--- begin ---
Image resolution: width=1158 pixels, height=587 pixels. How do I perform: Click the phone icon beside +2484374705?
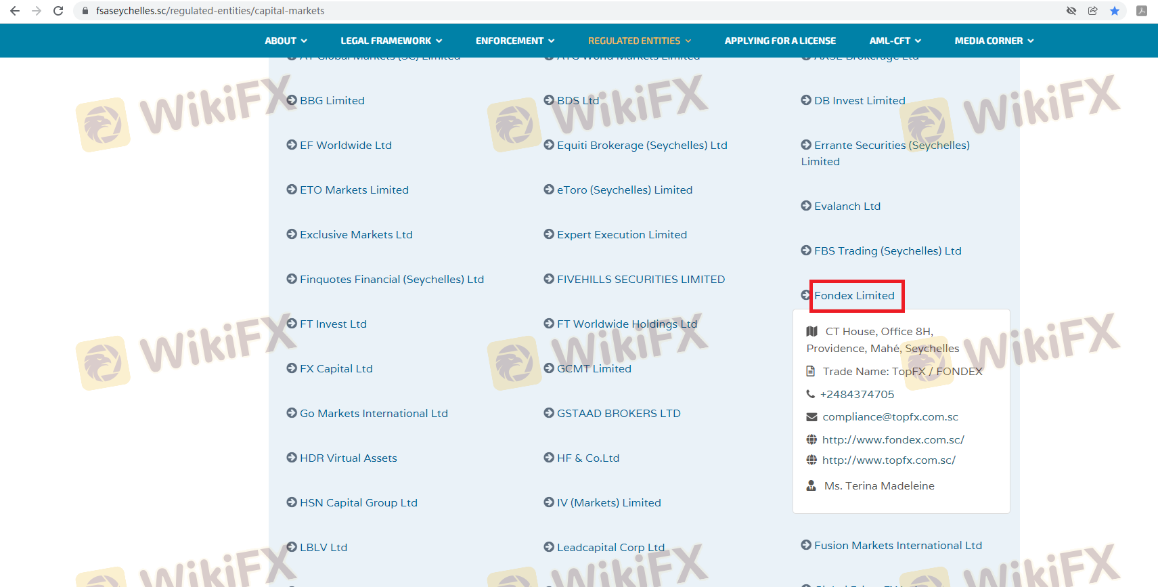coord(810,394)
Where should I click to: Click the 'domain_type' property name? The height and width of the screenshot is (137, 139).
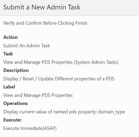(111, 112)
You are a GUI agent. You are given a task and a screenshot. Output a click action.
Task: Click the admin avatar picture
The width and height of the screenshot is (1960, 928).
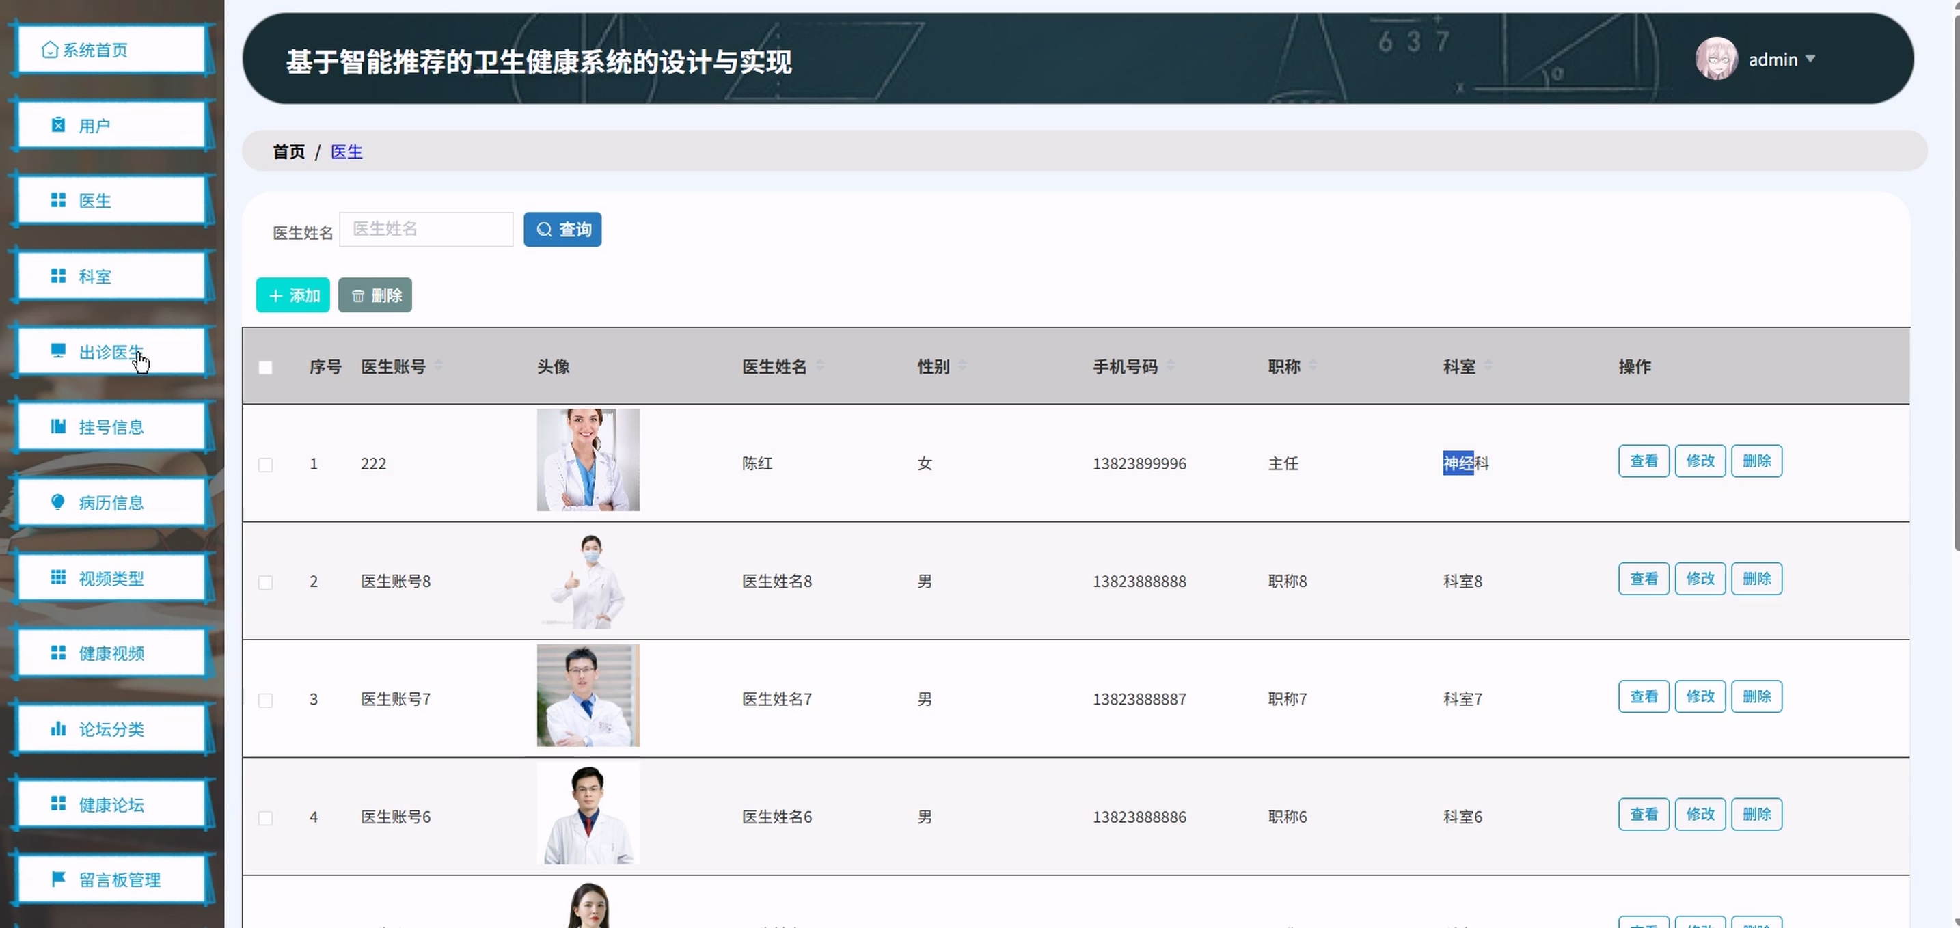point(1716,59)
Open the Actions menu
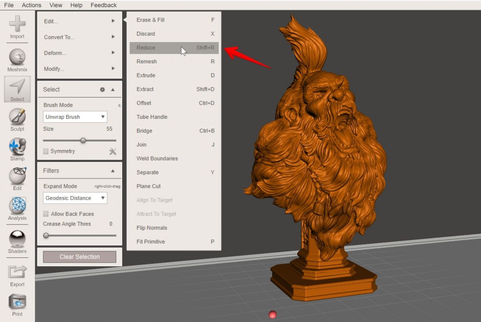Image resolution: width=481 pixels, height=322 pixels. (31, 5)
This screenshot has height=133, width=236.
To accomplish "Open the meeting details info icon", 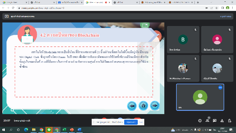I will coord(200,121).
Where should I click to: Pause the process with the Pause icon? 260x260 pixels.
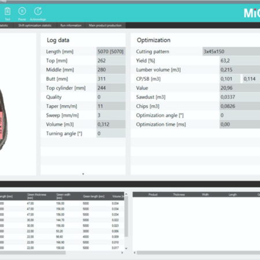pyautogui.click(x=22, y=11)
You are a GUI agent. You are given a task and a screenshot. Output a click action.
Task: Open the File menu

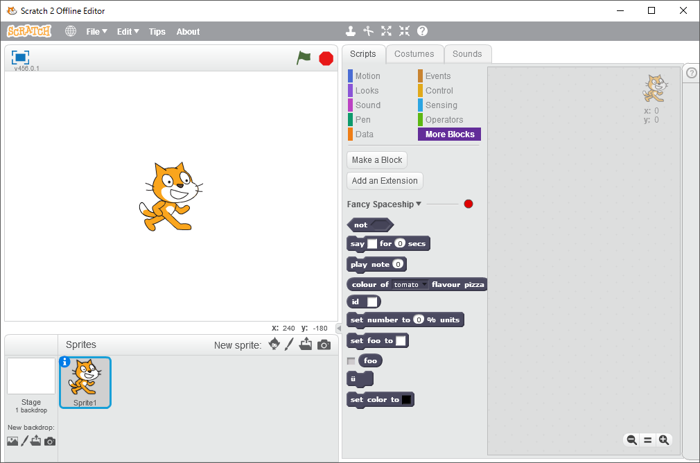[96, 31]
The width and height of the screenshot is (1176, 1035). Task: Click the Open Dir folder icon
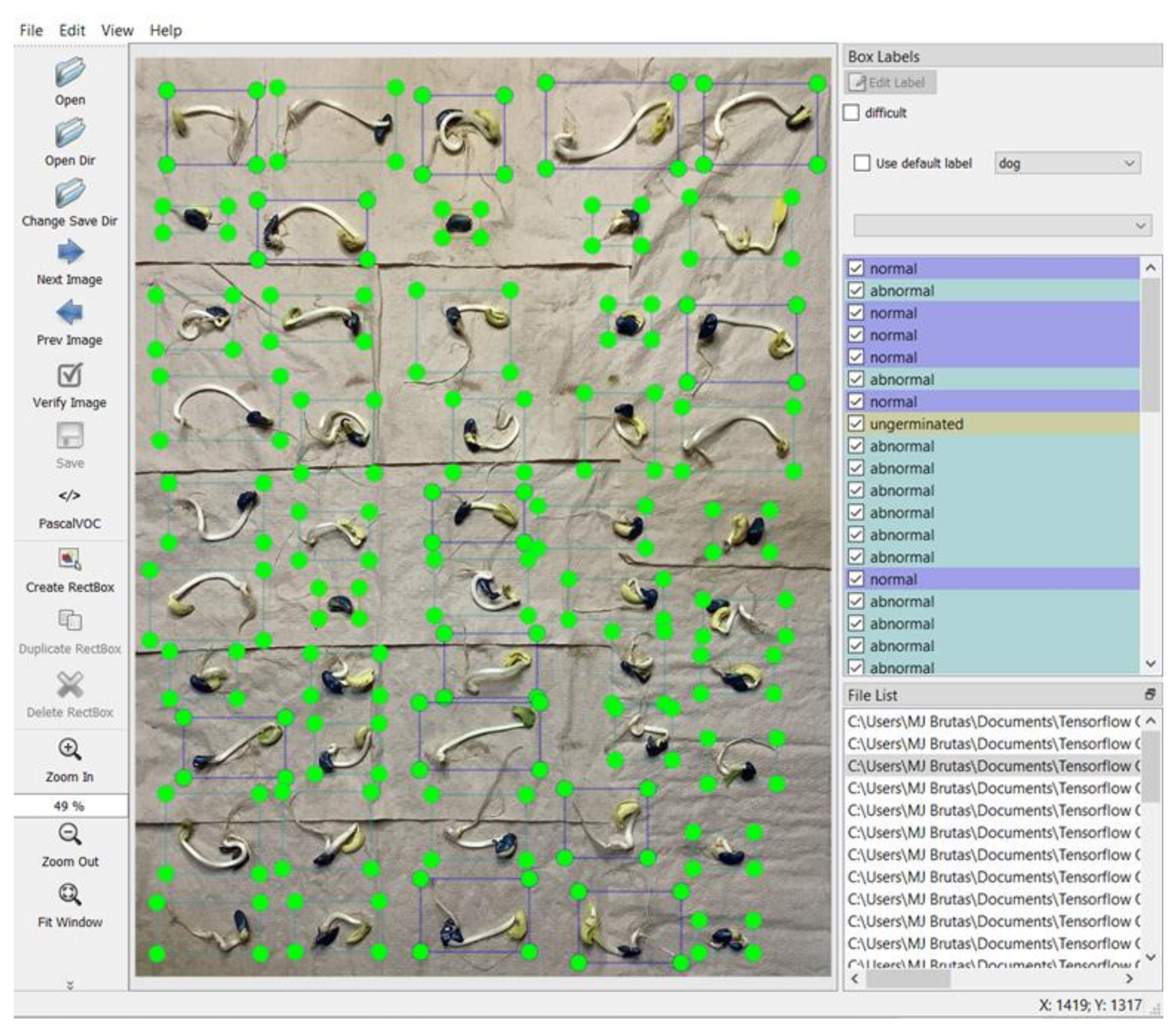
--- end ---
PROBLEM DESCRIPTION
Copy the lines of the listing above, starting at the line that contains "Where should I click to: Click" and ending at the line that contains "Image resolution: width=481", with both of those lines included. Leave the pictures out of your copy.

ANSWER TO THE EXERCISE
Where should I click to: Click the 'domain_type' property name? The height and width of the screenshot is (137, 139).
(111, 112)
You are a GUI agent. You are given a task and a screenshot. Output a click action.
Task: Click the admin avatar picture
The width and height of the screenshot is (1960, 928).
point(1716,59)
Open the Actions menu
Image resolution: width=481 pixels, height=322 pixels. (31, 5)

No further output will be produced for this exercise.